** start READING PASSAGE **

Anyways, she talked about a lot of things but one thing that she pointed out was that we must “internalize Karma”. Understanding how karma works is of a huge benefit and we can truly understand how things happen to us and how we are the “boss” as she says. By understanding Karma and the process of karma, we can understand our suffering, other people’s suffering and we can make intentional changes to free ourselves from suffering. It’s very juicy and very powerful and, might I add, very healing, too. Because as soon as we understand the mechanisms of karma, we empower ourselves to create meaningful changes in our lives. 

Some patterns of our behaviour become very evident when we shine the light of karma on it. And this helps dismantling old, harmful, unhealthy patterns that keep repeating over and over again in different ways.

So all of what I am sharing is only a small glimpse of the many things she was teaching. I have also heavily relied on the course notes pdf which she gave us as part of this mini-course. And so none of this is original thought from me and Cristof, rather it is our understanding of what was taught to us. And so there are holes in our presentation as a result of our status as students. 

I invite you to look at the PDF which I have linked in point #4 in the Resources section at the end of this handout. And of course make your own research and studies on the matter. With that let’s get into it.

** end READING PASSAGE **

* PROBLEM 1
For each statement about the karma passage, say yes or no depending on whether it agrees with the passage, and quote the words that decide it.
(a) The teacher said that we must internalize karma.
(b) The writer presents the ideas as original thought from the writer and Cristof.
(c) The PDF is linked in point #4 of the Resources section.
* PROBLEM 2
Write the next part of the karma passage, starting right after its last sentence.
The material placed after the karma passage plays no part in this work.

** start DATA ENTRIES **

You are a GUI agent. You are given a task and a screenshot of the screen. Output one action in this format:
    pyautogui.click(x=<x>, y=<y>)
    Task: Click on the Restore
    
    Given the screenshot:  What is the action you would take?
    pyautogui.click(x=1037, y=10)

** end DATA ENTRIES **

* OUTPUT 1
(a) Yes: "one thing that she pointed out was that we must “internalize Karma”"
(b) No: "none of this is original thought from me and Cristof"
(c) Yes: "I invite you to look at the PDF which I have linked in point #4 in the Resources section at the end of this handout"

* OUTPUT 2
So in this presentation we will talk about Karma:

  1. The four ways that karma ripens in the present

  2. How present actions leave seeds in the mind that will ripen in the future as one’s experiences

  3. An example of this as it plays out in life

  4. And finally how we can use this understanding to create a better future for ourselves.

Dhamma Talk by Sophia

Meditation Guided by Sophia

Handout

This week we have a 9-page handout. It is posted left/below as blog content for you. Plus, you can download it as PDF by clicking on the following button:

Karma Means Intention

We start with the word, Karma. Karma is a Sanskrit word. In Pali language the word is Kamma. It means action. It’s mainly about intentional or volitional action. What do we mean when we say action? Action includes actions of the mind (thoughts), verbal actions (words, written or spoken), and actual physical actions.Here, thoughts are very important as well. Because as Venerable Robina says, “Everything we think, say or do, leaves a mental imprint in our mind.” This is what creates you.

Intentional action -> mental imprint -> future experience

In other words whatever the seed, such is the fruit of that seed. The intentional action is the seed, our mind the fertile ground, our future experience the fruit. Would we expect a peach to grow from a lemon tree? No. A peach ripens on a peach tree, a lemon tree produces lemons.

Very simple, right? Just like that, we create our own life. 

The Buddha basically says: you’re in charge of your own destiny, you are responsible for that which has happened to you in the past and right now. Not your parents, siblings, friends, neighbors, boyfriends, spouses, colleagues, not even politicians. You are.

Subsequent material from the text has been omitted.